Who can be trusted? Who’s the biggest competition? and what’s with that glowing French Fry? Junior Kickstart is the tense, inspiring tale of a group of minimum wage fast-food employees as they’re thrust into lethal competition against each other once they hear word that a promotion has opened, a position that pays $40/h. Alliances are formed, tested, broken and formed again in a social war amongst the 5 employees as they scrap to collect as many resume references as they can during a single climactic night shift. Where the other employees look to each other to guarantee positive word on their hard work, another form of alliance is forged between the establishment’s most dedicated worker and a Glowing Red French Fry.
Directed by Conor Flint

24, 25 & 26 September, 12.10pm
BITTERSWEET
By Bec Moore.
Go back to your roots.
Violet has a terrible feeling in her bones; Daniel feels a loss so deeply within him. As the sun sets, the two young strangers meet at what they both thought was just their special tree, the only tree on Violets’ Grandads’ farm in rural WA, and refuse to leave. They talk throughout the night, and realise they have more in common than they first thought, maybe more than they should… BITTERSWEET is a coming of age drama that uses conversational and poetic dialogue, and a special little tree, to explore how deeply rooted our mental health, grief, and loneliness can be.
Directed by Bec Moore

1, 2 & 3 October, 12.10pm
THE YELLOW WALLPAPER
by Charlotte Perkins Gilman
Adapted & devised by Laurence Strangio and Annie Thorold.

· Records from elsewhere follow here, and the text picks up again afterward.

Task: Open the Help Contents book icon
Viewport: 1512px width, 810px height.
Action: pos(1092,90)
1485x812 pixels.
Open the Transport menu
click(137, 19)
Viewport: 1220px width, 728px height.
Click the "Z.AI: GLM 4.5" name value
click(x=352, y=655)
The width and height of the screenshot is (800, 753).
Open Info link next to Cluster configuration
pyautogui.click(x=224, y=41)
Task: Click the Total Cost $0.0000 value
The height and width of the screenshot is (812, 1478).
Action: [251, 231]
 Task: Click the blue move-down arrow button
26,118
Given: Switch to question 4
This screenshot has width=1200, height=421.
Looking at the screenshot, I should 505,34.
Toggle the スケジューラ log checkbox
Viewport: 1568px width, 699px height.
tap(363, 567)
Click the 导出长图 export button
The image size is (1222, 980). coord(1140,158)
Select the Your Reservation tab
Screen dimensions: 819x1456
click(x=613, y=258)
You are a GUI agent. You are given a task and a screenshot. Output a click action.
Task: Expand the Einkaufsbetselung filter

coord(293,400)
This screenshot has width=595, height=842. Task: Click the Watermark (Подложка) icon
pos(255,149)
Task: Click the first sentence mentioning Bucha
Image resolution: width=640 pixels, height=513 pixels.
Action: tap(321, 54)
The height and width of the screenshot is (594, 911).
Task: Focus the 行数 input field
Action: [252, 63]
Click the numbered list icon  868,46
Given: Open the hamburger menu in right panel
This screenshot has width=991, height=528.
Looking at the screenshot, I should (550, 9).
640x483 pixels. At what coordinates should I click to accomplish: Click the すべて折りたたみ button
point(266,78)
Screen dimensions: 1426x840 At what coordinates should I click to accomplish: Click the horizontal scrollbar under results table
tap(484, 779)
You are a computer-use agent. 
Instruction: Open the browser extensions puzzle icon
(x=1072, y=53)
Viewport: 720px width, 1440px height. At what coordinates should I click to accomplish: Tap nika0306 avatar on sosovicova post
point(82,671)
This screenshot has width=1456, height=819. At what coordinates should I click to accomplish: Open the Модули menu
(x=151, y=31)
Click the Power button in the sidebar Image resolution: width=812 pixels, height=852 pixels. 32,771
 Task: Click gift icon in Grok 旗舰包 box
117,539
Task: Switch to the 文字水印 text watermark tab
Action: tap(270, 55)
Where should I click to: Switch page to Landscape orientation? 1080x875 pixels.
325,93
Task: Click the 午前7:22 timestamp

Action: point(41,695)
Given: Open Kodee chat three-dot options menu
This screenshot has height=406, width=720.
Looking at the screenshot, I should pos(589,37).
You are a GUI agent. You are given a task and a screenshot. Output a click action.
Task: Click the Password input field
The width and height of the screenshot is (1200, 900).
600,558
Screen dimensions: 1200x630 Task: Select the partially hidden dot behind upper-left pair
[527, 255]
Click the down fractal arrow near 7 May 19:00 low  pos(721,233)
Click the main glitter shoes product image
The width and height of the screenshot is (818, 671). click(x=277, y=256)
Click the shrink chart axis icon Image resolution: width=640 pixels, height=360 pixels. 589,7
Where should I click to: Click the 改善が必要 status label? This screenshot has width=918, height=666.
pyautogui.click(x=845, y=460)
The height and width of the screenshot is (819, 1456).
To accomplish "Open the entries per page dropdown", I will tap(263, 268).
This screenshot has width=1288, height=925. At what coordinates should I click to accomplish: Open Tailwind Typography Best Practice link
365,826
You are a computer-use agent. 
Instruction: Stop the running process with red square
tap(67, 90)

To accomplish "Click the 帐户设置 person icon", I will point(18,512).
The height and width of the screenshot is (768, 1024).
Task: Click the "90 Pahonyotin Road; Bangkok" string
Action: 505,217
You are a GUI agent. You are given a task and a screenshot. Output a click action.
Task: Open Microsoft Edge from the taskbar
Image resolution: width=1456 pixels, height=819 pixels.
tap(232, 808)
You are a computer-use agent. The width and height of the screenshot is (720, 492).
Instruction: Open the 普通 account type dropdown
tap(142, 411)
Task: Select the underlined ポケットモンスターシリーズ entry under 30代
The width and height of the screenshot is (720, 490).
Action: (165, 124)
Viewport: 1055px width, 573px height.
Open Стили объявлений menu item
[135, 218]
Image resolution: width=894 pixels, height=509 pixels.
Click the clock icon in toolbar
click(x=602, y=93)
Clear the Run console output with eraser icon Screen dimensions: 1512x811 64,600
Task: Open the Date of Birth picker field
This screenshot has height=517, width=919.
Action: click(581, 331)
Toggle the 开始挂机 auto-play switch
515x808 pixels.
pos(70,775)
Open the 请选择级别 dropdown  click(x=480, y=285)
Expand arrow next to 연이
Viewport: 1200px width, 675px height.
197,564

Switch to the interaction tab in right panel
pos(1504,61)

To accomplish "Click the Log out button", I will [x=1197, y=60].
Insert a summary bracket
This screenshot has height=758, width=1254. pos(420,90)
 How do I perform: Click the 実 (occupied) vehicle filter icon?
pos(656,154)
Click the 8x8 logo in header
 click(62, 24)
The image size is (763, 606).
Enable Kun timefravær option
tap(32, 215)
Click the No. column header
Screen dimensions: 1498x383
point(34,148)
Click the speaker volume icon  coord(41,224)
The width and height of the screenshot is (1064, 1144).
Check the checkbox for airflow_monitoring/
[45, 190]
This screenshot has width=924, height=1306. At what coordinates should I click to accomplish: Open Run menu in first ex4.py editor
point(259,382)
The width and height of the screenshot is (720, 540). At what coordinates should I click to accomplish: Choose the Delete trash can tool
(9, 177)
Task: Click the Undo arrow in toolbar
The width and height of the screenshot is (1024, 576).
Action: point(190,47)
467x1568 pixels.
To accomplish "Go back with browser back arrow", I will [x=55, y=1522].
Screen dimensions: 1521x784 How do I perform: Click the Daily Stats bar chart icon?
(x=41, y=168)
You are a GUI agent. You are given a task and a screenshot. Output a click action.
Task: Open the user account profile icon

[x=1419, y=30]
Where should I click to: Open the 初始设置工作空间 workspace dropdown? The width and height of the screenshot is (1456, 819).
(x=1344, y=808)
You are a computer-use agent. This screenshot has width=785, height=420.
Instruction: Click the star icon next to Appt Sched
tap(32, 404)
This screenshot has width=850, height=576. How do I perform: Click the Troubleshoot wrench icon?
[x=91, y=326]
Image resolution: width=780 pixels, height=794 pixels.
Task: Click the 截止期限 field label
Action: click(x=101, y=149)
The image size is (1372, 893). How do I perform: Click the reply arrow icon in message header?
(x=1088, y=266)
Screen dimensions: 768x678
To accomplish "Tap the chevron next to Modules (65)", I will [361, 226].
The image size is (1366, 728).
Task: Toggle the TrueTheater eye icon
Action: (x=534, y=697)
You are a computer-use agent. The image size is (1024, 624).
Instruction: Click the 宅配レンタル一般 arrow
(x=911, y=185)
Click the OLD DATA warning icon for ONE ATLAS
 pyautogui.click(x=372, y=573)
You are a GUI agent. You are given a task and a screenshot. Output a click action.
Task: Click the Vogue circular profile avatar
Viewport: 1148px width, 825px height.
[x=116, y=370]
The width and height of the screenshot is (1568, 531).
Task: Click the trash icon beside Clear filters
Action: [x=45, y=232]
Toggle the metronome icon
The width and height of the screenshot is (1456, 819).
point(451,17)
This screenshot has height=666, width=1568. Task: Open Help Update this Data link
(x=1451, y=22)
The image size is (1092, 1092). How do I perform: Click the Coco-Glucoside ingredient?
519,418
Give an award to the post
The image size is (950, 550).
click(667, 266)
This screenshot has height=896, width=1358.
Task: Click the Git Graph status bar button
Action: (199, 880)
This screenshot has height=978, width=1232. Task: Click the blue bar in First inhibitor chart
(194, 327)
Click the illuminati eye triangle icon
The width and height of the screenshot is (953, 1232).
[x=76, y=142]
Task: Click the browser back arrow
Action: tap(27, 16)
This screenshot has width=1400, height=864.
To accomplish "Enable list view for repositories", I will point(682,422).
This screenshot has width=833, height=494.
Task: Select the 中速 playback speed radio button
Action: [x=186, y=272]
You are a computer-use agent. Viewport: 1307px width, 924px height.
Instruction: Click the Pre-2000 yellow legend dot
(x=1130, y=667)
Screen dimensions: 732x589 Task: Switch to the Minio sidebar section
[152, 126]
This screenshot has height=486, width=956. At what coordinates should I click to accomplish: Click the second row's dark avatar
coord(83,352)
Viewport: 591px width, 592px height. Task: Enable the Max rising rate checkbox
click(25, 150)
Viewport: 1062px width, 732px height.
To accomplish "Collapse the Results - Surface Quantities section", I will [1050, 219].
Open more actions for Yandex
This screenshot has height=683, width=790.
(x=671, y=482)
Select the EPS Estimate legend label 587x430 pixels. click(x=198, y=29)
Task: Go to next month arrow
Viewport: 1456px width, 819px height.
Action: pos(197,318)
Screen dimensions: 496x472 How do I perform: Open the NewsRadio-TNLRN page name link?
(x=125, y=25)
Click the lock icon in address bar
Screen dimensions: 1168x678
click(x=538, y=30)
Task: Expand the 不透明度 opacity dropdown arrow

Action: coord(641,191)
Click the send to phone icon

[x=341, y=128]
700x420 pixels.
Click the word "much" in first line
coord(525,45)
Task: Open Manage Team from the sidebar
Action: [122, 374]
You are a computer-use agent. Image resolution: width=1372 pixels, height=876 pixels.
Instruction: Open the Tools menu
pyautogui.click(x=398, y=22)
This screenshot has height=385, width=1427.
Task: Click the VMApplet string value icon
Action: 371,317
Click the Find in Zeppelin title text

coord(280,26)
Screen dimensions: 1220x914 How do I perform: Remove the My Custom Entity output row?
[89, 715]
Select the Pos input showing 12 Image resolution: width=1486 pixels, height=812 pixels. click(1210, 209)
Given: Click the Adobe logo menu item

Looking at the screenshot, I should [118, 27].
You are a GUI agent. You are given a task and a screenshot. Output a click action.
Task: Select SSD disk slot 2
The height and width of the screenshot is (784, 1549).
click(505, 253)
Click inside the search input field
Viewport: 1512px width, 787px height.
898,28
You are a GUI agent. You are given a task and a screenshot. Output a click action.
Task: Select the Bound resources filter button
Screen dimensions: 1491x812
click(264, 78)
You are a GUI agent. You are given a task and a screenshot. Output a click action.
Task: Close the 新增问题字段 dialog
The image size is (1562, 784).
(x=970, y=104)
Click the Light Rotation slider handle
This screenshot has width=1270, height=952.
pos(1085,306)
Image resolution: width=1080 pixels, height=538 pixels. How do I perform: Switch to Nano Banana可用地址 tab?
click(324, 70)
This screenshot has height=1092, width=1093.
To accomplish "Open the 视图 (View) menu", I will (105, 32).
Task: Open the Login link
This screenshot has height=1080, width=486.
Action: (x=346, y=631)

The unfed mind devours itself…
Based on Charlotte Perkins Gilman’s 1892 classic novella, The Yellow Wallpaper is an abstract, movement-based, monologue-heavy play that explores the silent dangers of isolation and understimulation, the oppression of women, and the slow, maddening collapse of the human psyche. As days pass, the protagonist’s mind unravels and obsession grows, until the boundary between reality and imagination peels away entirely. An unsettling sensory experience— this is one room you won’t want to leave.